I have FINALLY started to get somewhere with my machines, and have setup all the needles so they sew right. 

Question, I have been noticing that my designs sew best when the bobbins are full. Once it gets low on thread, the bobbin starts showing through the top of the garment. 

I am using Coats Bobbins, and am wondering if this is common place?
What do you suggest to avoid this happening?

Thanks!


----------



## lizziemaxine (Nov 14, 2007)

You might want to try the Fil-Tec magnetic core bobbins. 
I have had great luck with the tension staying the same through out the bobbin.


----------



## deChez (Nov 10, 2007)

I find that I do have to adjust my bobbin as it empties. I've been sewing all my life, and doing 
machine embroidery for about 18 months now, so I can make a quick adjustments, and pretty much "feel" if it's right. 

I think the necessity to adjust has to do with the fact that as the bobbin empties, it has to make more rotations.

Sometimes, the bobbin case needs to be blown out with canned air a little bit.

I just started using the magna core bobbins, and they do seem better than the cardboard sided Vista bobbins I was using.

I also just swapped out my bobbin case with a new one.

Everything mechanical is going to experience wear and tear. And also, bobbin tensions, it seems to me will need to be adjusted more frequently because the bobbin is always being used, no matter what needle you're using.


----------



## COEDS (Oct 4, 2006)

deChez said:


> I find that I do have to adjust my bobbin as it empties. I've been sewing all my life, and doing
> machine embroidery for about 18 months now, so I can make a quick adjustments, and pretty much "feel" if it's right.
> 
> I think the necessity to adjust has to do with the fact that as the bobbin empties, it has to make more rotations.
> ...


Great answer and explanation Michele. I would have said the same things, just not as good as you did. ..... JB


----------



## binki (Jul 16, 2006)

the filtec magnetics solved that problem for me. 

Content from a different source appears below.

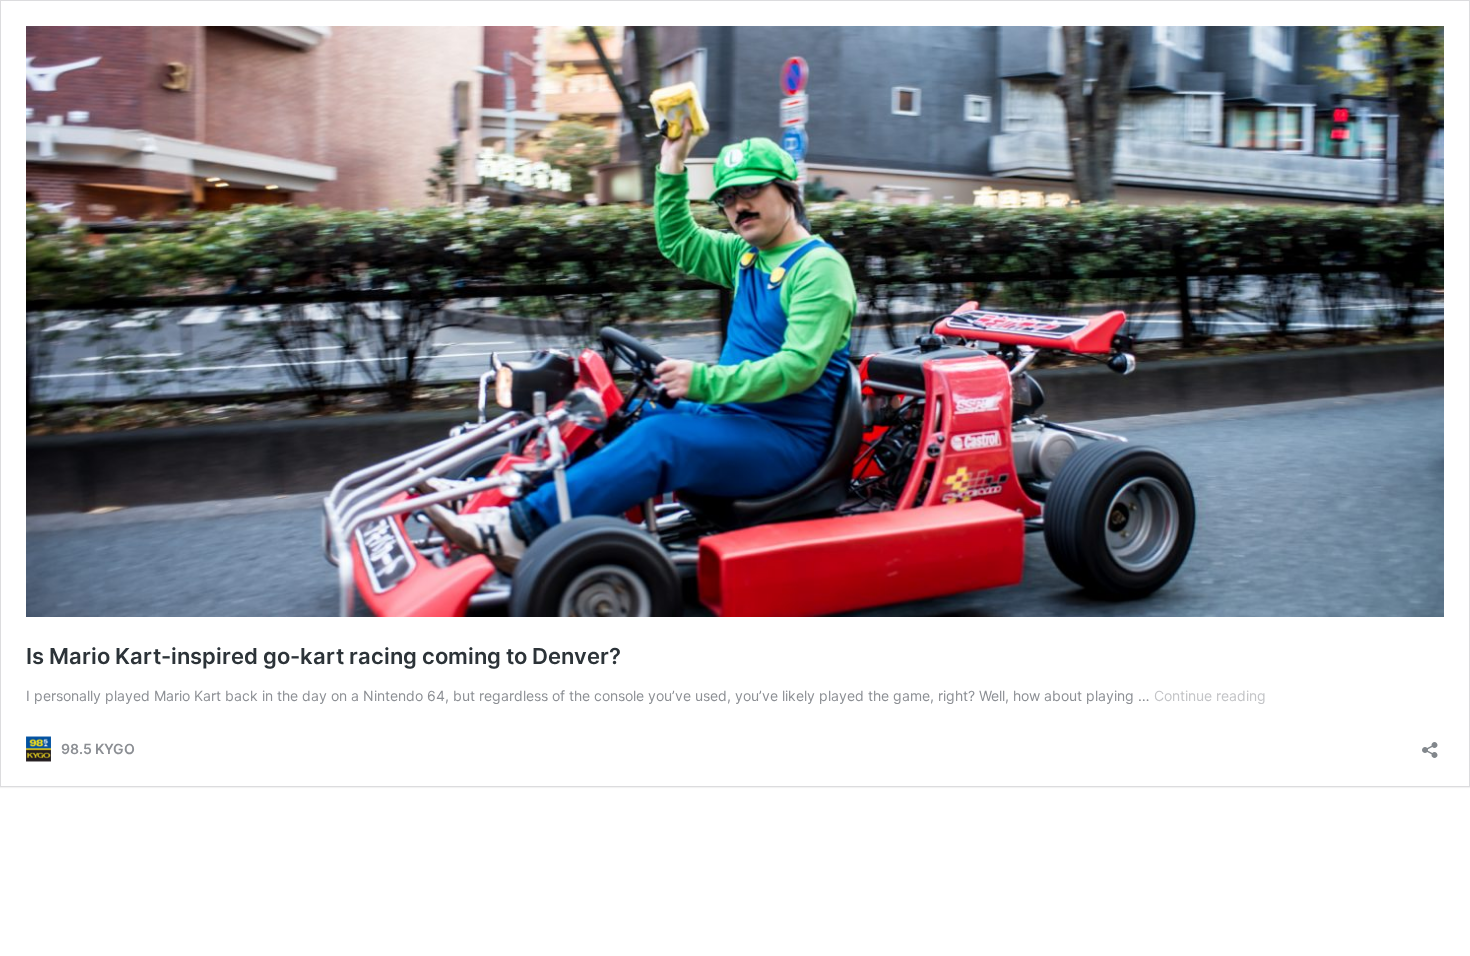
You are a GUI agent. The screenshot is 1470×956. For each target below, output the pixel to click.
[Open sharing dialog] (1430, 743)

also, check the bobbin case. lint in it could be causing your problem.


----------



## tfalk (Apr 3, 2008)

deChez said:


> I also just swapped out my bobbin case with a new one.

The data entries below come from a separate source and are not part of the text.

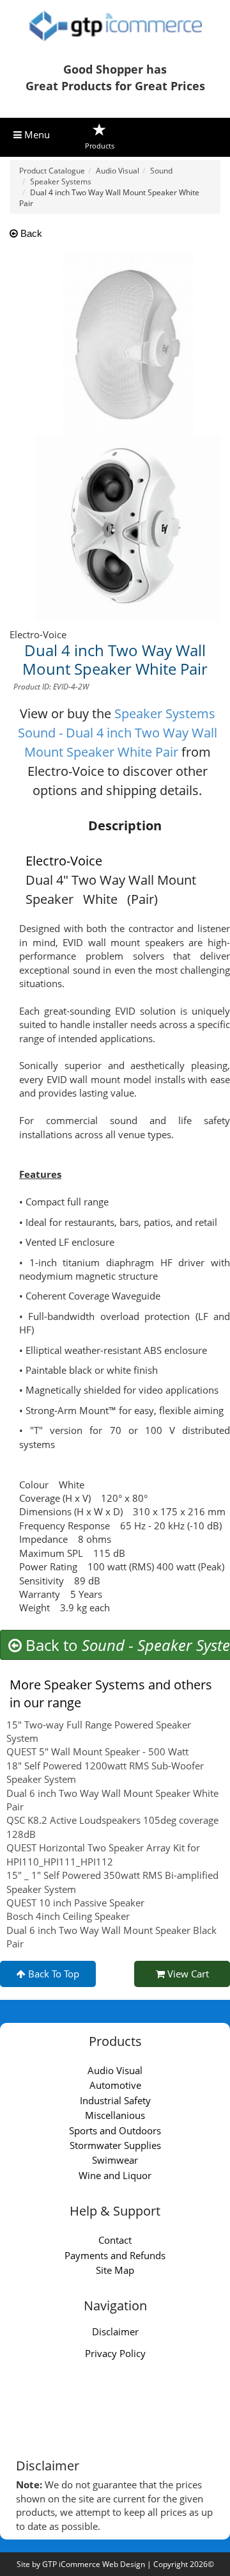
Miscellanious (115, 2115)
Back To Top (52, 1973)
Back (30, 233)
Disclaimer (115, 2331)
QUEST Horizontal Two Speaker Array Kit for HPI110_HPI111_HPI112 (103, 1854)
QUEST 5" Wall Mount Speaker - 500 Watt (97, 1751)
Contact (115, 2240)
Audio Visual (115, 2070)
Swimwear (115, 2159)
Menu (36, 134)
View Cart (187, 1973)
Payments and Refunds (115, 2255)
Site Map (115, 2270)
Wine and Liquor (115, 2175)
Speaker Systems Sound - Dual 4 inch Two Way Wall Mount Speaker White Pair (117, 733)
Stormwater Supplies (115, 2145)
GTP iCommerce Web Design (93, 2564)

Wow, talk about timing... We were having a problem over the weekend with 1 of our 2 machines where it would stitch fine most of the time. Then all of a sudden, it would stitch one garment where the bobbin thread would show through too much, the next garment was fine.

In total exasperation, I finally grabbed the spare bobbin case I had picked up a couple of weeks ago. It's been stitching fine ever since....

Funny, I'm still using the original bobbin case in the machine that's 2 years old, the one I replaced was in the newer machine that's just about a year old. Go figure...

Time to order 2 spares just in case...

I've been using the Coats bobbins for 2 years now. Every time I try to switch to a different bobbin (including the Fil Tecs), it just doesn't stitch right on our PR600's.


----------



## deChez (Nov 10, 2007)

tfalk said:


> Time to order 2 spares just in case...
> 
> I've been using the Coats bobbins for 2 years now. Every time I try to switch to a different bobbin (including the Fil Tecs), it just doesn't stitch right on our PR600's.


Thanks for reminding me to order spares.

I think which bobbin you use really is a matter of just finding the one that works best with your particular machine.


----------



## binki (Jul 16, 2006)

we have a number of spare bobbin cases as well as a spare hook assembly.


----------